--- Records for the task ---
= Beginning of Section =

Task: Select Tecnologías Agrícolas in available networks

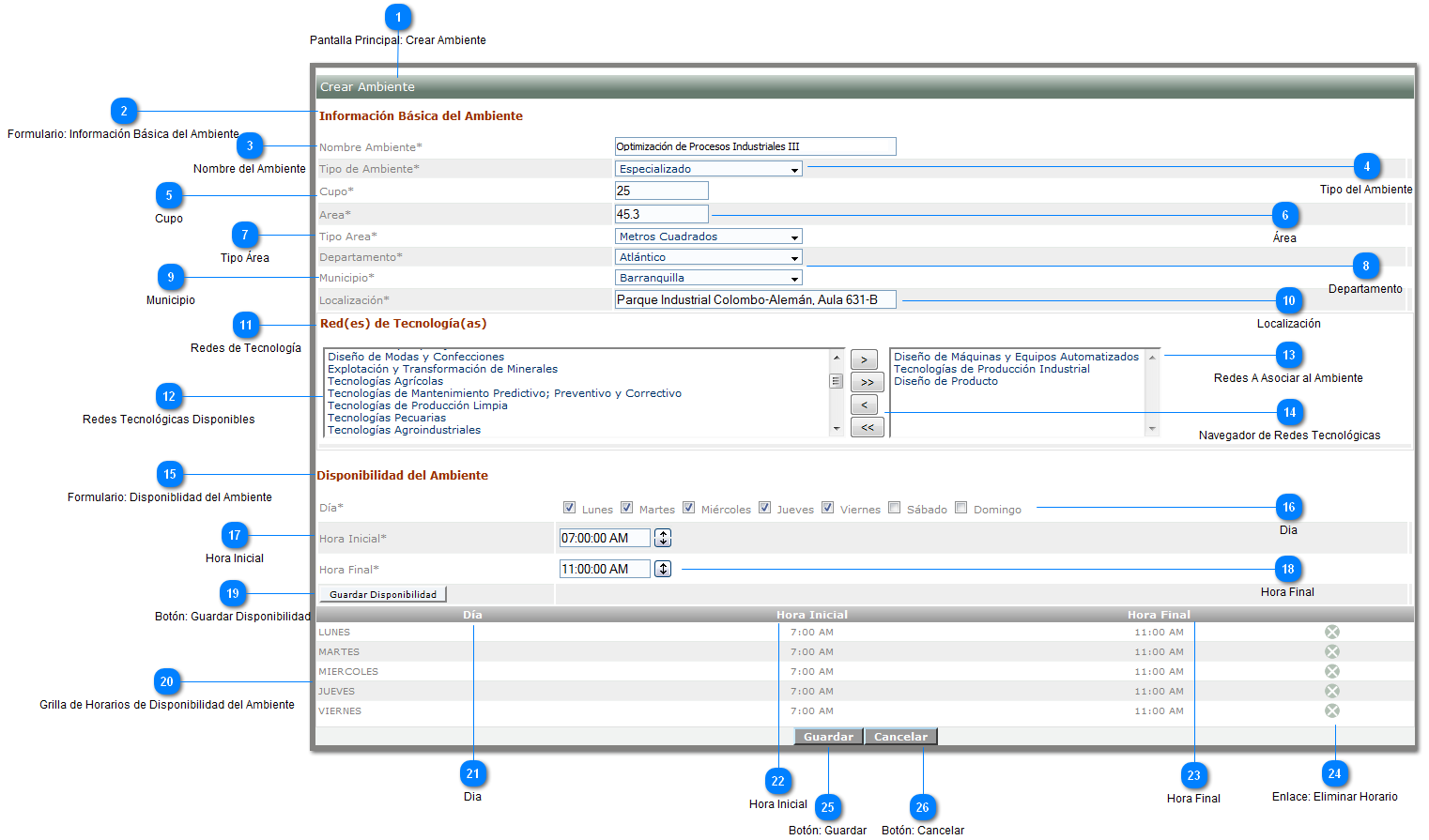Action: [x=385, y=381]
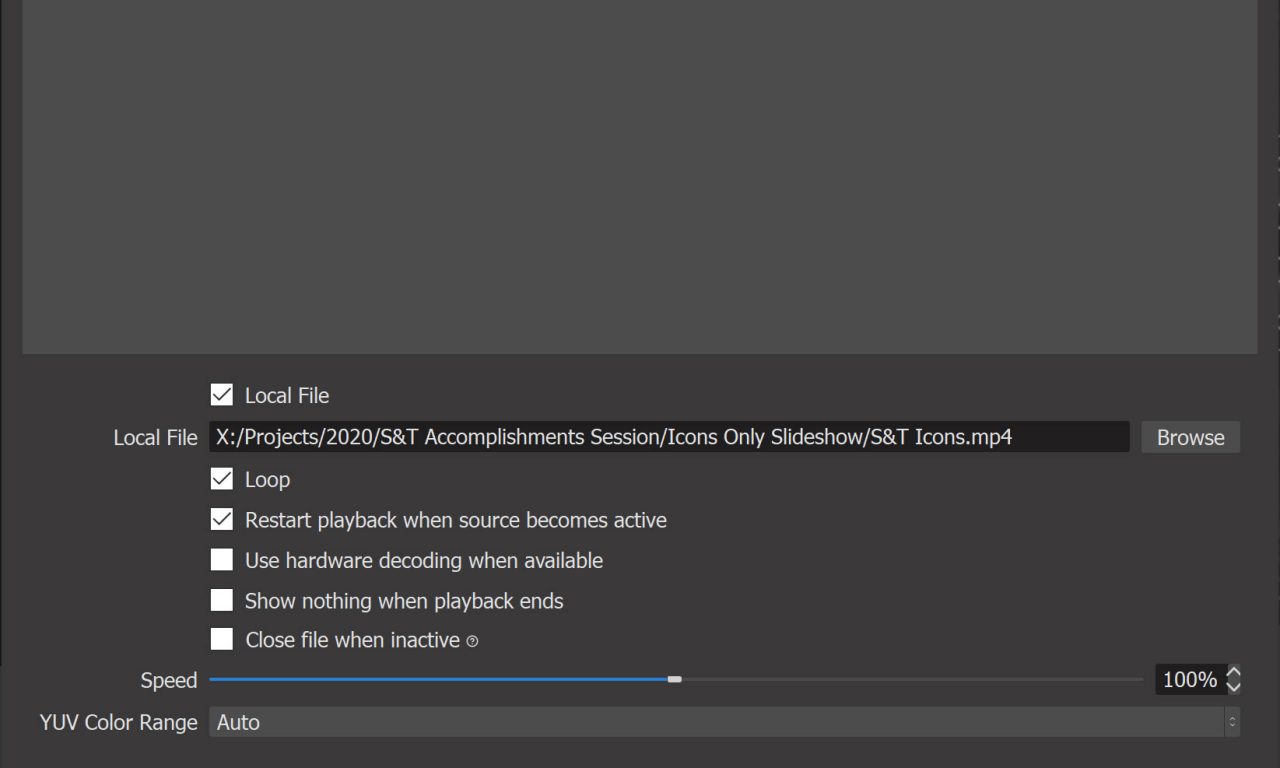Enable Close file when inactive
Viewport: 1280px width, 768px height.
(x=222, y=640)
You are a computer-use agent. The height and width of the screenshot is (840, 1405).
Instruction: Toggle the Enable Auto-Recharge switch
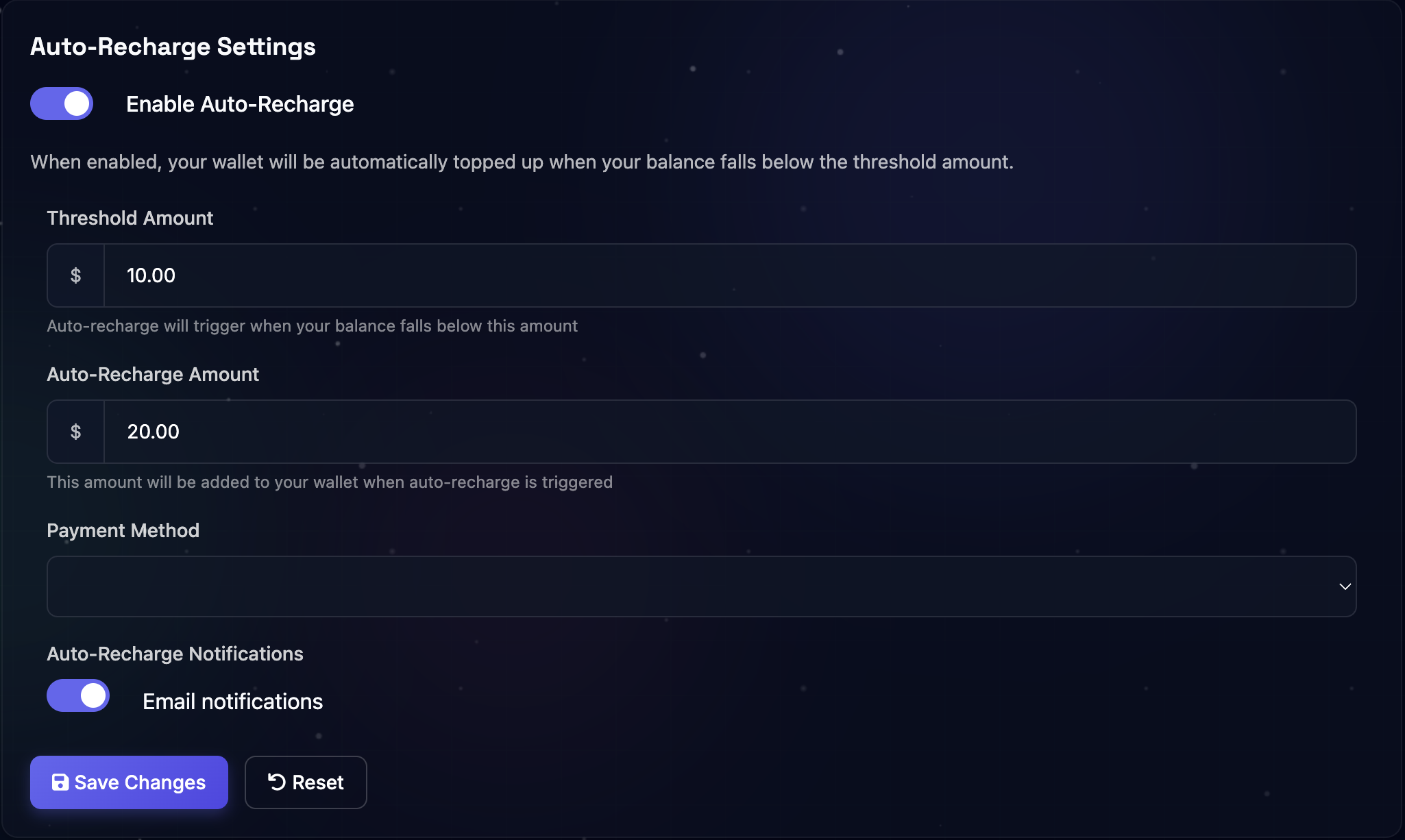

= End of Section =

--- Exercise prompt ---
A verbatim copy of every record is required, with all pictures excluded.

--- Answer to the problem ---
Task: Select Tecnologías Agrícolas in available networks

Action: [x=385, y=381]
Enable Close file when inactive
Viewport: 1280px width, 768px height.
(x=222, y=640)
You are a computer-use agent. The height and width of the screenshot is (840, 1405).
Instruction: Toggle the Enable Auto-Recharge switch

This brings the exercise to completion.